[Dataset entries]

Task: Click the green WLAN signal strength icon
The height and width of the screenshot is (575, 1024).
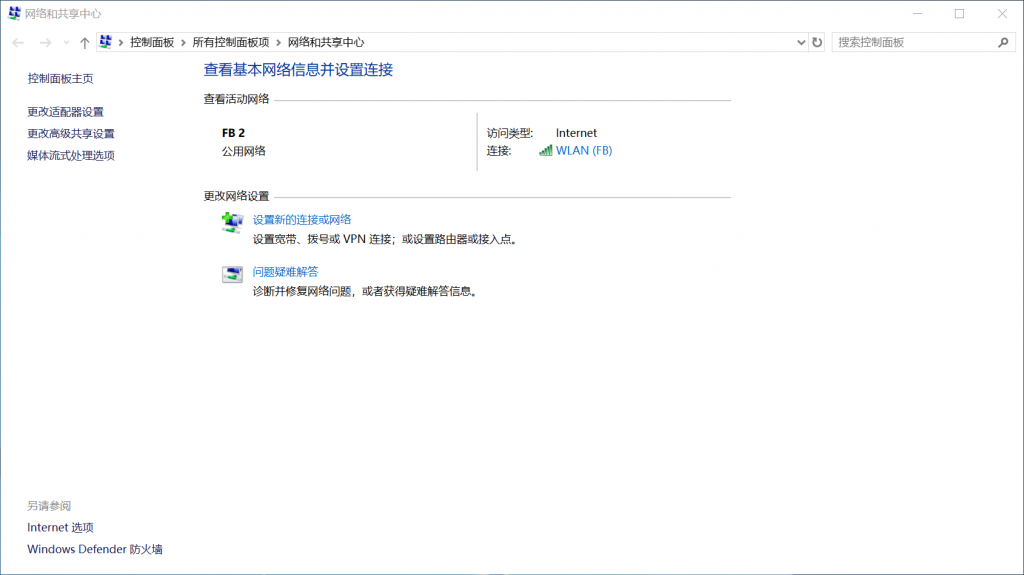Action: (545, 150)
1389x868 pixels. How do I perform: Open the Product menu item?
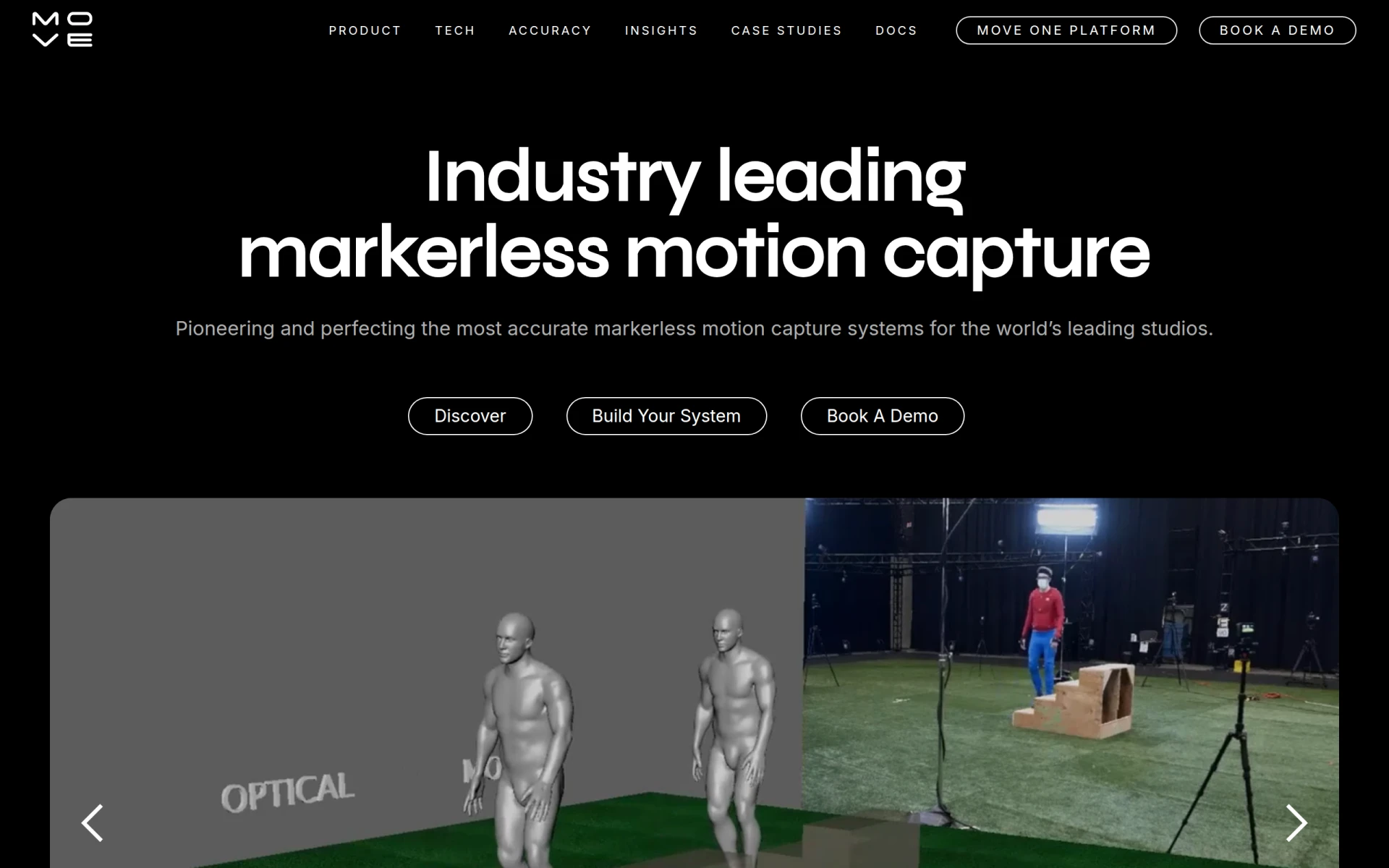(365, 30)
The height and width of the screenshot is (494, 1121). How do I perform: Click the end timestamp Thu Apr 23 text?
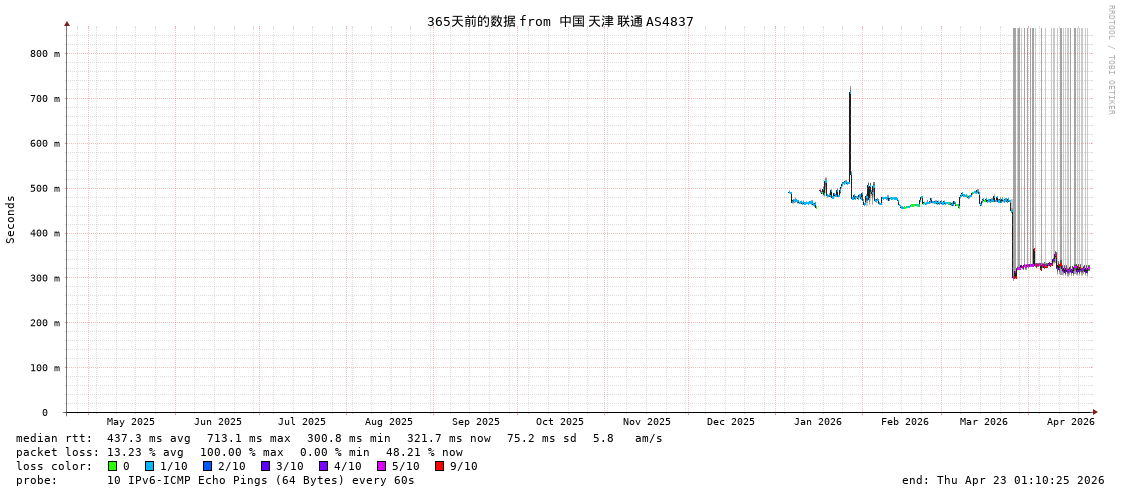1003,480
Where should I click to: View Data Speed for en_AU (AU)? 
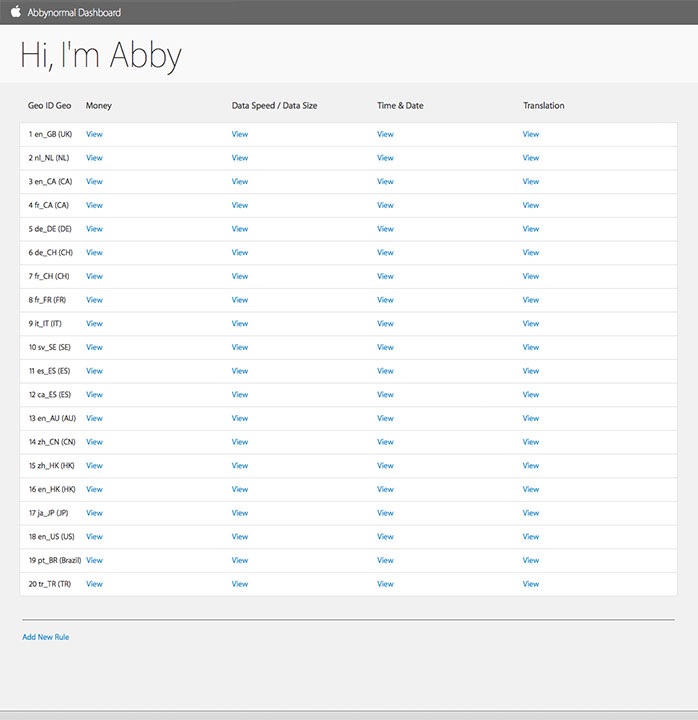[240, 418]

Problem :: The response should repeat each record precisely and contain no pictures.

Solution to this problem ::
Task: Click the green WLAN signal strength icon
The height and width of the screenshot is (575, 1024).
Action: (545, 150)
1389x868 pixels. How do I perform: Open the Product menu item?
(365, 30)
The height and width of the screenshot is (494, 1121). How do I perform: Click the end timestamp Thu Apr 23 text?
1003,480
Where should I click to: View Data Speed for en_AU (AU)? 
[240, 418]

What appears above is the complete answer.